Dog Meat Samosa

Home > Other > Dog Meat Samosa > Page 4
Dog Meat Samosa Page 4

by Stanley Gazemba


  I was enjoying the easy camaraderie of the place and my earlier misgivings had evaporated. Uncle Kuka, who I soon understood to be the Papa in the place, had the stocky women refill my tin from the special brew reserved for his special guests. One sip of the stuff, and I could lay it bare on my tongue layer by layer. My master brewer taste-buds could discern all the shortcuts Uncle Kuka had taken, as well as the various industrial chemicals they had employed to aid the fermentation process along. This was the city, and cutting corners was inevitable in the pursuit of profit, but I knew that if you attempted to sell this swill in Apac, you would not see a single customer the following day.

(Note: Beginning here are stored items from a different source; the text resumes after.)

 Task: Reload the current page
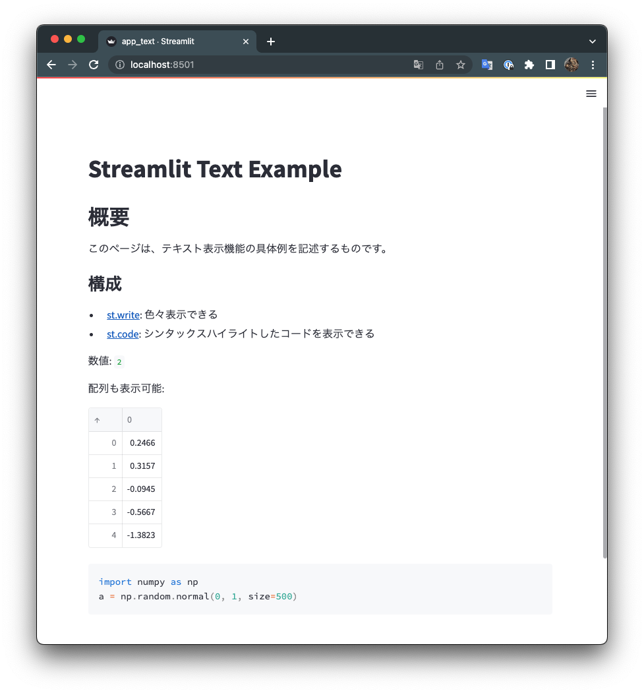pyautogui.click(x=93, y=65)

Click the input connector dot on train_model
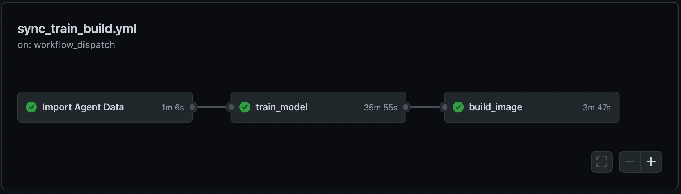[x=231, y=107]
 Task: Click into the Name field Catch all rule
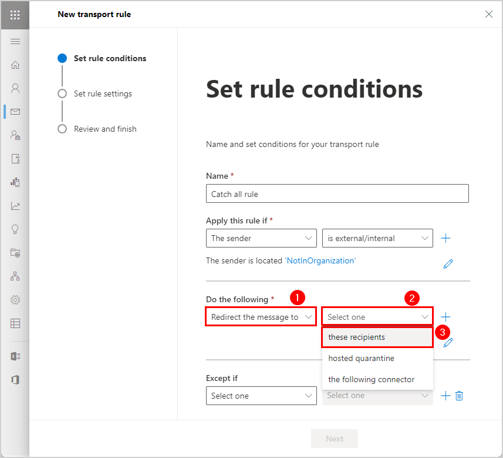click(x=337, y=193)
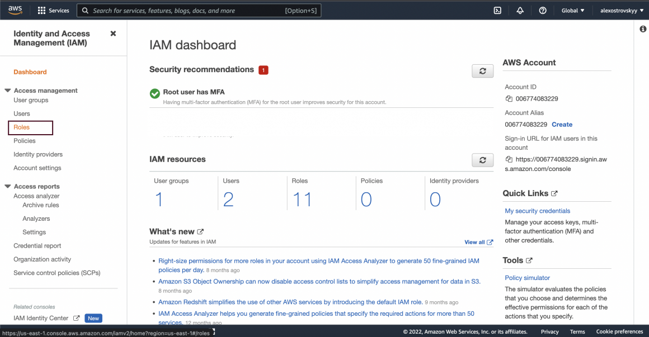Open the info panel icon
Screen dimensions: 649x337
pos(643,29)
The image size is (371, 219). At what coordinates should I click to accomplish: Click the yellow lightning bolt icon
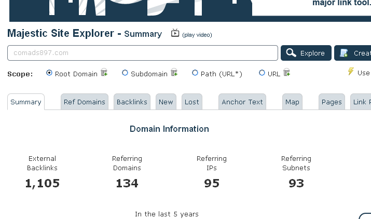pos(351,72)
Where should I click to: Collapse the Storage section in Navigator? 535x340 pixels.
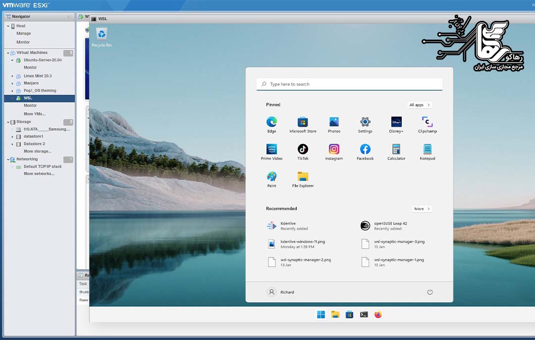click(8, 122)
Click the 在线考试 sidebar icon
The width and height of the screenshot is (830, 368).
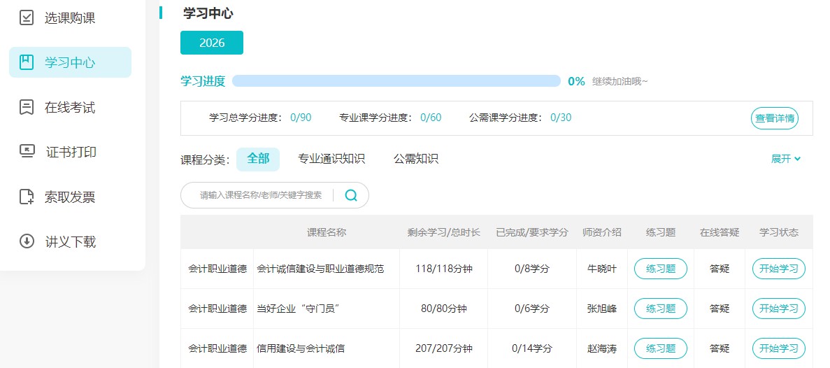point(27,108)
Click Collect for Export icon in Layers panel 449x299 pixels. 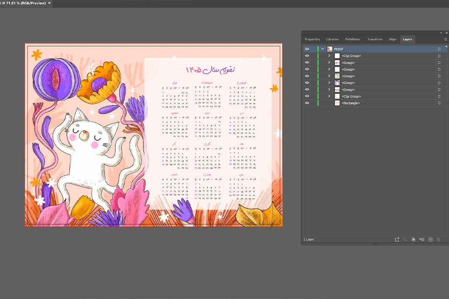397,240
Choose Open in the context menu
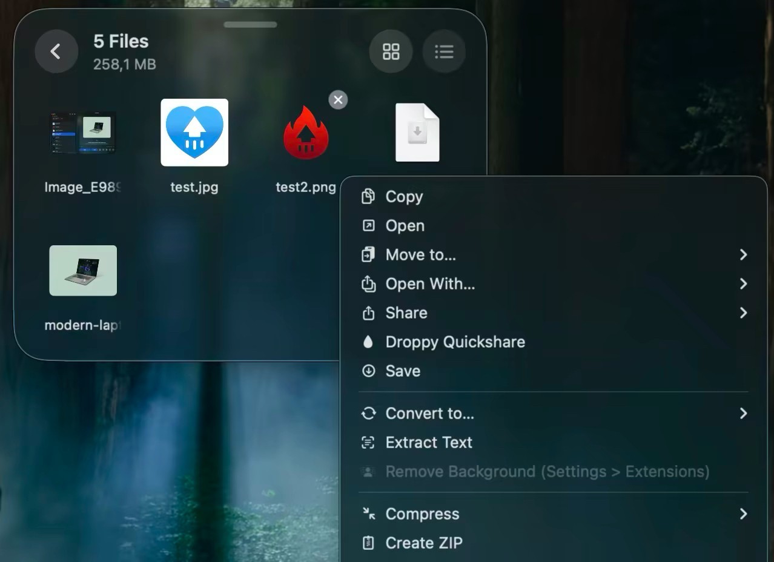This screenshot has width=774, height=562. [x=405, y=226]
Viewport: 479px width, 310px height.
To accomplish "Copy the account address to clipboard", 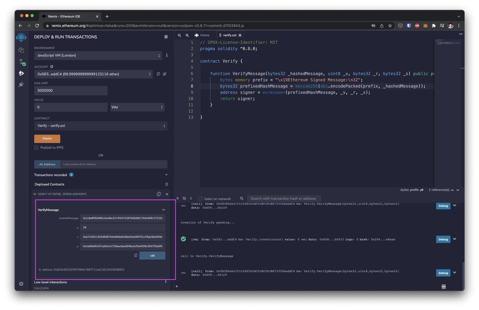I will (x=158, y=74).
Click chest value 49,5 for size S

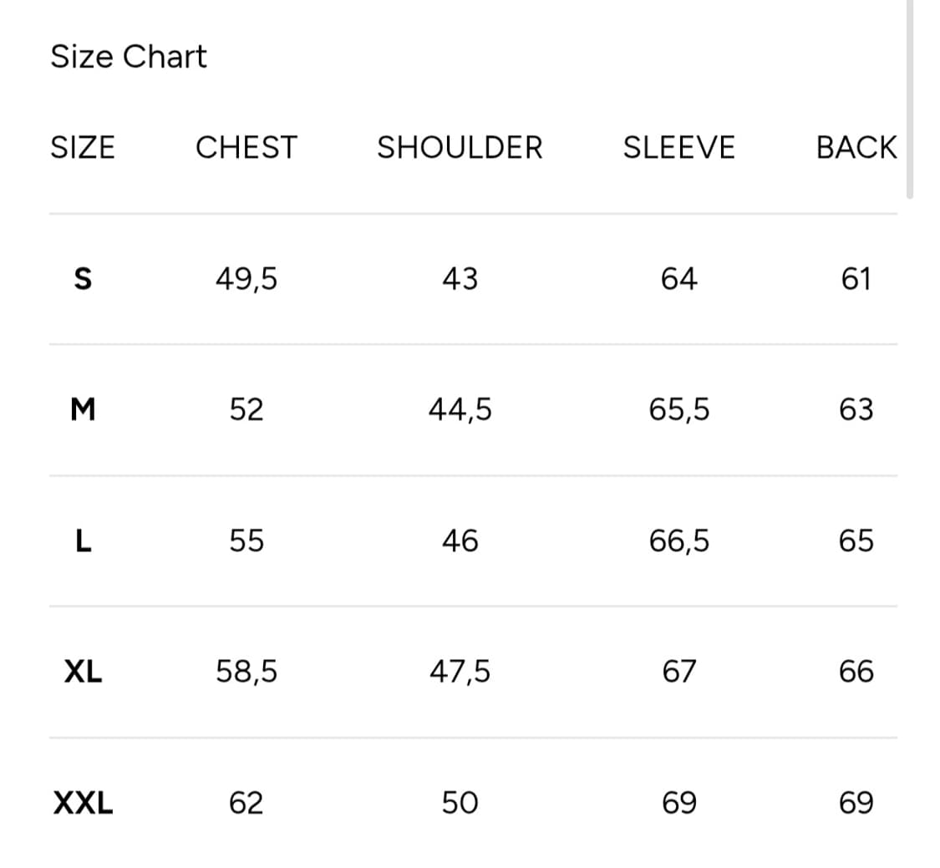tap(246, 279)
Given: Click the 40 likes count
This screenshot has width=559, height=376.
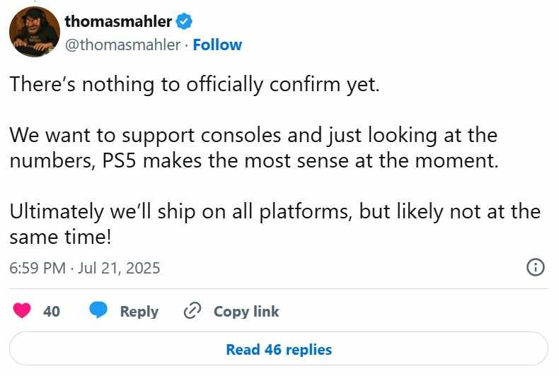Looking at the screenshot, I should (52, 311).
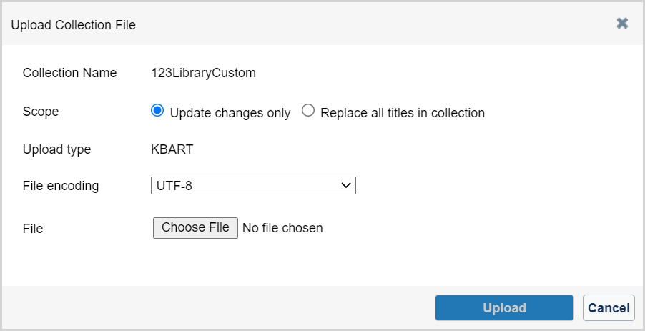Viewport: 645px width, 331px height.
Task: Click the 'File encoding' field label
Action: tap(61, 186)
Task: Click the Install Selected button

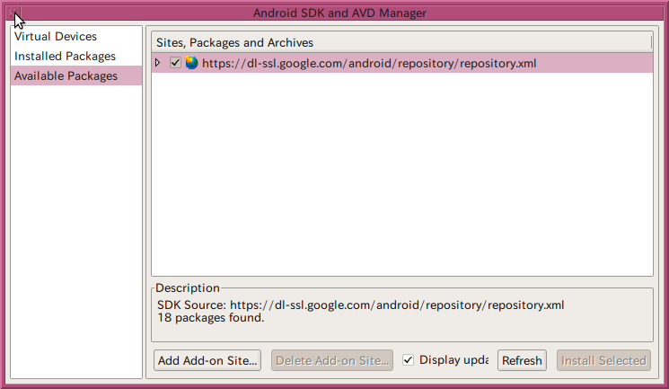Action: tap(603, 360)
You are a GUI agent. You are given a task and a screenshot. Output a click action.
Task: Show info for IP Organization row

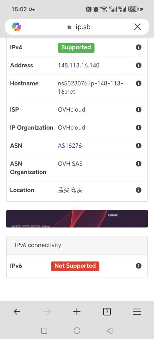[138, 127]
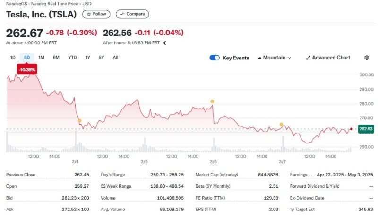Click the red dot at chart line end
The height and width of the screenshot is (218, 378).
coord(351,129)
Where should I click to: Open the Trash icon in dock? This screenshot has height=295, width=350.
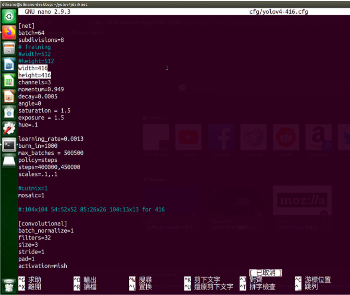[x=9, y=286]
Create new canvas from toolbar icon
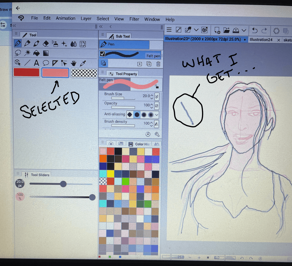Viewport: 292px width, 266px height. [217, 30]
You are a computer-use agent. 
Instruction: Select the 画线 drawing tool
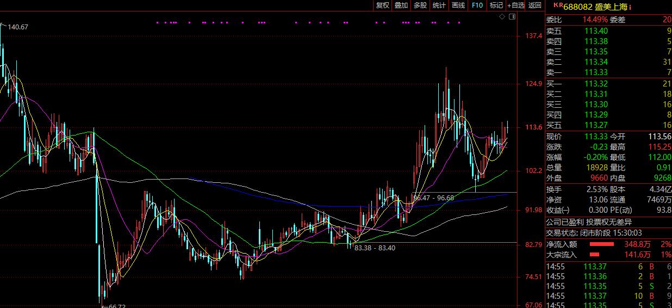click(x=458, y=5)
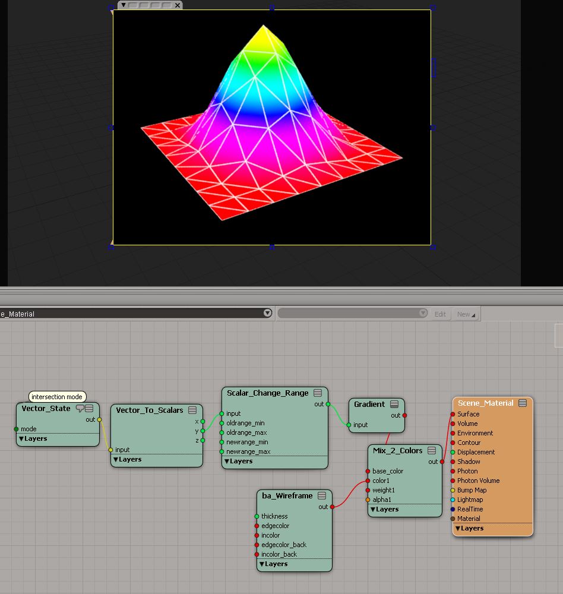
Task: Click the Vector_State comment bubble icon
Action: pyautogui.click(x=80, y=408)
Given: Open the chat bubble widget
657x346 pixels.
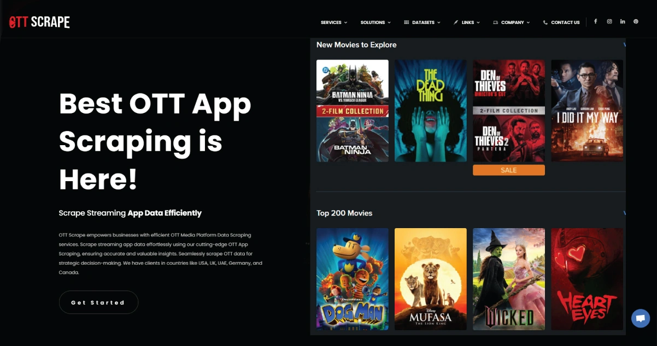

  “We have heard a lot about you, cousin Apuka. Karibu bwana!”18 said most of my relations as Papa made the introductions, pumping my hand in the customary manner—the left hand clasped around the other’s right bicep while the two right hands clasped in a shoulder-wrenching shake that lasted the better part of a minute. Uncle Kuka, or Papa as he was popularly known, made sure I was introduced to everyone that mattered in the business. As expected, it turned out that most of my clansmen fared no better than I on matters vertical, making up for the shortfall with excellent musculature and wit—I was quickly aware of the special talents amongst my kin. The majority of our clansmen were short, reaching approximately five feet, and a handful of us were pygmies, for which there was an explanation.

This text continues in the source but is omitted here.